[Nut-upsdev] Re: [nut-commits] svn commit r731

Peter Selinger selinger at mathstat.dal.ca
Wed Jan 24 19:44:08 CET 2007


Arjen de Korte wrote:
> 
> 
> > I would in fact argue that running a service on a privileged port adds
> > security, because it prevents an ordinary user from running an
> > upsd-impersonator program on an unprivileged port. What is to prevent
> > an ordinary user from running some software that listens on port 3493?
> > For example, while the real upsd is being restarted? This would
> > prevent the real upsd from claiming the port (denial of service), and
> > worse, could give the user the ability to shut down any slaves.
> 
> Why would you want to restart upsd? This will never happen automatically,
> so you'd have to be logged in as 'root' on a console (or via ssh, or
> whatever). In that case, you'd notice that NUT is unable to claim the port
> and take appropriate action (NUT *will* complain about not being able to
> claim the port). I'm not worried about this. If an ordinary user is able
> to convince upsd to restart (or stop, which would be just as easy), you're
> toast anyway. If people are worried about whether or not upsd is
> legitimate, they need to run NUT with SSL enabled.

Your argument supports the thesis that running on a privileged port
need not be the default. It doesn't support why we should make it
impossible to do so.
 
> > By running upsd on a privileged port, you ensure that only an
> > authorized server runs there. This, I believe, is the reason
> > privileged port exist in the first place. It seems quite reasonable to
> > me.
> 
> I'm a little worried that we're talking about the theoretical possibility
> that someone might be running NUT on a privileged port. So far, I have no
> reports on this (and no proof of the contrary either). I feel strongly
> with Henning that we should limit our exposure to attacks, by running as
> little code as possible as root. If that means we loose the possibility of
> running NUT on a privileged port, that's something we really should
> consider. 

Yes, we should limit our exposure to attacks. But this should be based
on real security considerations, not some kind of paranoia. I have not
seen any evidence that opening a port as root just before dropping
privileges is, in fact, a security problem. There's some issue about
buffer allocation in low memory conditions, which is, in my opinion,
not a security consideration but one of convenience.

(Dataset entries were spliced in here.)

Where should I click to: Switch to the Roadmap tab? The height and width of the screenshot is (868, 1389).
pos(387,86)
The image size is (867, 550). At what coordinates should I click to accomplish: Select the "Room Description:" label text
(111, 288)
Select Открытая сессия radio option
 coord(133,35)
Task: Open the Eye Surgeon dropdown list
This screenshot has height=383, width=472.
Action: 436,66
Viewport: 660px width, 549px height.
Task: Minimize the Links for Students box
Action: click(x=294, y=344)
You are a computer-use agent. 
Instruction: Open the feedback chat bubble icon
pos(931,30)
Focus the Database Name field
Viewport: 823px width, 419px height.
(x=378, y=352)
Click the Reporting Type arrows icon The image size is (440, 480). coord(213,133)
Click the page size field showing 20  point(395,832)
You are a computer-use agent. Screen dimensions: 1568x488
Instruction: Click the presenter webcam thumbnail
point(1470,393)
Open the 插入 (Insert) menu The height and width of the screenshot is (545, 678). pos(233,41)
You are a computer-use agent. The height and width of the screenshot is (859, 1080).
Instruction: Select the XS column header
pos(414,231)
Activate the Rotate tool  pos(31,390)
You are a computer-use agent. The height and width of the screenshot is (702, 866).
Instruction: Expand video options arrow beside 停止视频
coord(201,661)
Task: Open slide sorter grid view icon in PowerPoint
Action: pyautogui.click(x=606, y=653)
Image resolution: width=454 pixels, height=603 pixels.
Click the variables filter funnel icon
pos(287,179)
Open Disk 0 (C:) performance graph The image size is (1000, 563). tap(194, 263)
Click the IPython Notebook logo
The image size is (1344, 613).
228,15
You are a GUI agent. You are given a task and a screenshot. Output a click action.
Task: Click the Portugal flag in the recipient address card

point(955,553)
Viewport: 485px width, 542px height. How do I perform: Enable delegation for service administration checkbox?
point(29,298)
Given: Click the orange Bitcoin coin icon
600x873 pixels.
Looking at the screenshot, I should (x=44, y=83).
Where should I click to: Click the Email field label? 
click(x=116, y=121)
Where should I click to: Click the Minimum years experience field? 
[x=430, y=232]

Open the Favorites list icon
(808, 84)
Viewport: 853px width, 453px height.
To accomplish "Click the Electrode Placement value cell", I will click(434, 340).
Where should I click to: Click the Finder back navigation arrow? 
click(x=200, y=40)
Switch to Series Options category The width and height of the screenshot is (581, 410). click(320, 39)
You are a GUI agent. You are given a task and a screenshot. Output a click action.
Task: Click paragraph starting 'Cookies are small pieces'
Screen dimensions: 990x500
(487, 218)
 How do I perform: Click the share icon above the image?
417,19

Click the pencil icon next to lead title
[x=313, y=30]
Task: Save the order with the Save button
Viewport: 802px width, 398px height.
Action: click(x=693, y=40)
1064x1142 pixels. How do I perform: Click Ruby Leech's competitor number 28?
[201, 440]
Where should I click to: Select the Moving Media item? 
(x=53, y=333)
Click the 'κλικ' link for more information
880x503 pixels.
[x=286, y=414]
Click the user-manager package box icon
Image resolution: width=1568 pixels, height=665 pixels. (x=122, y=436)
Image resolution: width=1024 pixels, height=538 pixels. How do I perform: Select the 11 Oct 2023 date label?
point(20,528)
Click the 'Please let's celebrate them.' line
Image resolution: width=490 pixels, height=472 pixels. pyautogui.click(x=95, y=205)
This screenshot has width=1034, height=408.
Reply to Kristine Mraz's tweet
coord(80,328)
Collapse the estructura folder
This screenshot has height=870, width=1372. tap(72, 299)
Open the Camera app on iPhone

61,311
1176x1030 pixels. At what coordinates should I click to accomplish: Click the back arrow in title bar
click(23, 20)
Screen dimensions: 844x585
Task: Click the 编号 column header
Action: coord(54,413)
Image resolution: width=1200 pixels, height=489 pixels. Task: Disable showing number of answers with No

> Short of the fact that people may not be able to open a high
> port in a firewall for some insane corporate policy, I see no real
> benefits for the privileged ports.

Perhaps a reasonable solution is to drop privileges by default
immediately after chroot() and reading upsd.conf, and to allow an
option for delaying it until after the sockets are opened. In fact, if
the socket opening fails, one could print an error message such as
"Unable to open privileged port 678 as user 'nut'. If you really want
to do this, please retry with the --privileged option".